Collected data entries:
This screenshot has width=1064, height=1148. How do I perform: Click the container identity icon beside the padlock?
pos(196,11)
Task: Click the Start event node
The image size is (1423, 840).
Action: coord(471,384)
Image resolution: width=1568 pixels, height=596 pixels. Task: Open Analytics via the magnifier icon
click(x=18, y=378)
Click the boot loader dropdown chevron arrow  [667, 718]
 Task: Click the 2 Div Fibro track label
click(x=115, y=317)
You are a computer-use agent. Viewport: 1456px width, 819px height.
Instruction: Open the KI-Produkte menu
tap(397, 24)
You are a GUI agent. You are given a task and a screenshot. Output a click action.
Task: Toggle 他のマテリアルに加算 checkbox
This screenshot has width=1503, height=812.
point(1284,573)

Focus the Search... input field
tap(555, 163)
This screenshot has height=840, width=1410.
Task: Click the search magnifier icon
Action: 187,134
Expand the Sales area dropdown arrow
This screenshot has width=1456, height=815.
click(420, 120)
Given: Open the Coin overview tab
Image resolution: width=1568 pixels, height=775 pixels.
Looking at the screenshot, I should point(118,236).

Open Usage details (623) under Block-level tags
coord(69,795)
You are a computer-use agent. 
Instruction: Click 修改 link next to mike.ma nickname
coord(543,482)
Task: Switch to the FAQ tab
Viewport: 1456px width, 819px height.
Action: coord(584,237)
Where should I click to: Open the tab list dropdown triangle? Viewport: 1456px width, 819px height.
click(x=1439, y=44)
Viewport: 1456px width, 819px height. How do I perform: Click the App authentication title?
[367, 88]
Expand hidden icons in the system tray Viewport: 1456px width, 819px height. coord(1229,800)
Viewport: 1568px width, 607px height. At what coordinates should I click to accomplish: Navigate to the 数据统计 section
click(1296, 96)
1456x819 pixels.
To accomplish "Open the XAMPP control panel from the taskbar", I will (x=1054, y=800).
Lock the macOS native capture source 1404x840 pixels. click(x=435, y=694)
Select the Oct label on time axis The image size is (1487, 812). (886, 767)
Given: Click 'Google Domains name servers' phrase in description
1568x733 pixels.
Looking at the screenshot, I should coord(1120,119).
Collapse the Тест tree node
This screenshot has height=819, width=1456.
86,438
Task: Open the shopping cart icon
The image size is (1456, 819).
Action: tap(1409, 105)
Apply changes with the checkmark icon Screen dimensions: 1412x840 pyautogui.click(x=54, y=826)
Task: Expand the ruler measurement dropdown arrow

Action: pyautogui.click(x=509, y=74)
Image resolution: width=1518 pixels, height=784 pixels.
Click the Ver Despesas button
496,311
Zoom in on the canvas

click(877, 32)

Work instructions:
An exact copy of every record is what the answer must contain.

Answer to the problem:
This screenshot has width=1064, height=1148. How do I perform: Click the container identity icon beside the padlock?
pos(196,11)
Task: Click the Start event node
The image size is (1423, 840).
Action: coord(471,384)
Image resolution: width=1568 pixels, height=596 pixels. Task: Open Analytics via the magnifier icon
click(x=18, y=378)
Click the boot loader dropdown chevron arrow  [667, 718]
 Task: Click the 2 Div Fibro track label
click(x=115, y=317)
You are a computer-use agent. Viewport: 1456px width, 819px height.
Instruction: Open the KI-Produkte menu
tap(397, 24)
You are a GUI agent. You are given a task and a screenshot. Output a click action.
Task: Toggle 他のマテリアルに加算 checkbox
This screenshot has width=1503, height=812.
point(1284,573)

Focus the Search... input field
tap(555, 163)
This screenshot has height=840, width=1410.
Task: Click the search magnifier icon
Action: 187,134
Expand the Sales area dropdown arrow
This screenshot has width=1456, height=815.
click(420, 120)
Given: Open the Coin overview tab
Image resolution: width=1568 pixels, height=775 pixels.
Looking at the screenshot, I should point(118,236).

Open Usage details (623) under Block-level tags
coord(69,795)
You are a computer-use agent. 
Instruction: Click 修改 link next to mike.ma nickname
coord(543,482)
Task: Switch to the FAQ tab
Viewport: 1456px width, 819px height.
Action: coord(584,237)
Where should I click to: Open the tab list dropdown triangle? Viewport: 1456px width, 819px height.
click(x=1439, y=44)
Viewport: 1456px width, 819px height. How do I perform: Click the App authentication title?
[367, 88]
Expand hidden icons in the system tray Viewport: 1456px width, 819px height. coord(1229,800)
Viewport: 1568px width, 607px height. At what coordinates should I click to accomplish: Navigate to the 数据统计 section
click(1296, 96)
1456x819 pixels.
To accomplish "Open the XAMPP control panel from the taskbar", I will (x=1054, y=800).
Lock the macOS native capture source 1404x840 pixels. click(x=435, y=694)
Select the Oct label on time axis The image size is (1487, 812). (886, 767)
Given: Click 'Google Domains name servers' phrase in description
1568x733 pixels.
Looking at the screenshot, I should coord(1120,119).
Collapse the Тест tree node
This screenshot has height=819, width=1456.
86,438
Task: Open the shopping cart icon
The image size is (1456, 819).
Action: tap(1409, 105)
Apply changes with the checkmark icon Screen dimensions: 1412x840 pyautogui.click(x=54, y=826)
Task: Expand the ruler measurement dropdown arrow

Action: pyautogui.click(x=509, y=74)
Image resolution: width=1518 pixels, height=784 pixels.
Click the Ver Despesas button
496,311
Zoom in on the canvas

click(877, 32)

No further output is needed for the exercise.